Es al alba, con el café con leche, la canela y el silencio, cuando escribo: para salvarme de mis tormentas y alumbrar, poco o mucho, a otros viajeros: las historias nos ayudan a entender el mundo, a escapar de él, a adentrarnos en senderos insondables sintiéndonos seguros, a explorar la esperanza y enfrentar la desesperanza. Cuando la vida se desnuda de lógica, las historias nos visten con sentido: somos seres constructores de sentido, capaces de contarnos el día de una forma nueva: el duelo puede ser un páramo donde caminamos con nosotros mismos, entre la niebla; el cansancio una habitación donde sentarse a pensar; el miedo un monstruo al que, si lo miramos de frente, se hace algo más pequeño; el insomnio una diosa griega que me empuja a tejer palabras; la derrota solo un paso más en una travesía cuyo fin es insondable; la ira un invitado al que echar de casa cuanto antes; el amor, una llamada a la que siempre responder, aunque arrase nuestro mundo conocido.

Tengo un amigo que habla sobre cómo reescribir el guion de tu vida: el primer paso lo doy cuando miro el día de frente y en paz. Cuando escribo en el instante mágico en el que la única luz del mundo que veo encendida es la de mi corazón: cuando las alas están vivas y las plumas cuelgan, como decía Emily, del alma.
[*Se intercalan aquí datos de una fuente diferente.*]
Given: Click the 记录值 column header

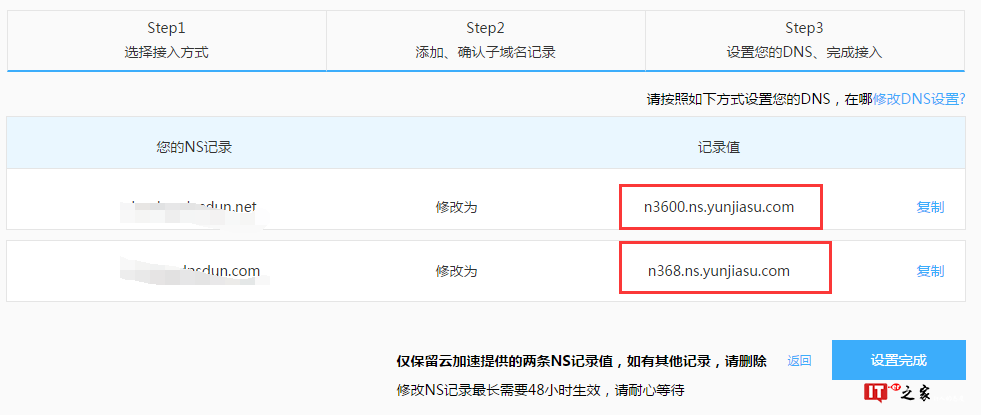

Por todas estas razones decidí hace años, en este blog, que pese a las tristezas que nos trae el mundo, la crispación que lo habita, por encima de batallas que no me importan – o para alimentar de esperanza las que sí me atañen- todos los días, al alba, desayunaría alquimia con café: que cada una de las cosas feas que me ocurrieran las transformaría, con el poder de las palabras, en faros que alumbren tormentas o en pequeñas lucecitas que apacigüen los días.

«Hope is the thing with feathers that perches in the soul»

Emily Dickinson

A veces no pienso, tan solo siento

“A veces no pienso, tan solo siento; es mi manera de ser feliz (…) Ya no busco fuera lo que está dentro ni pido cuentas al porvenir” dice el rapero y poeta Sharif, hijo del cierzo y de la margen izquierda del Ebro.

Un abrazo, una sonrisa, una ola de cariño, una amiga que viste su terraza de luces para ti.

Un concierto en una noche de verano, una frase que habla para ti.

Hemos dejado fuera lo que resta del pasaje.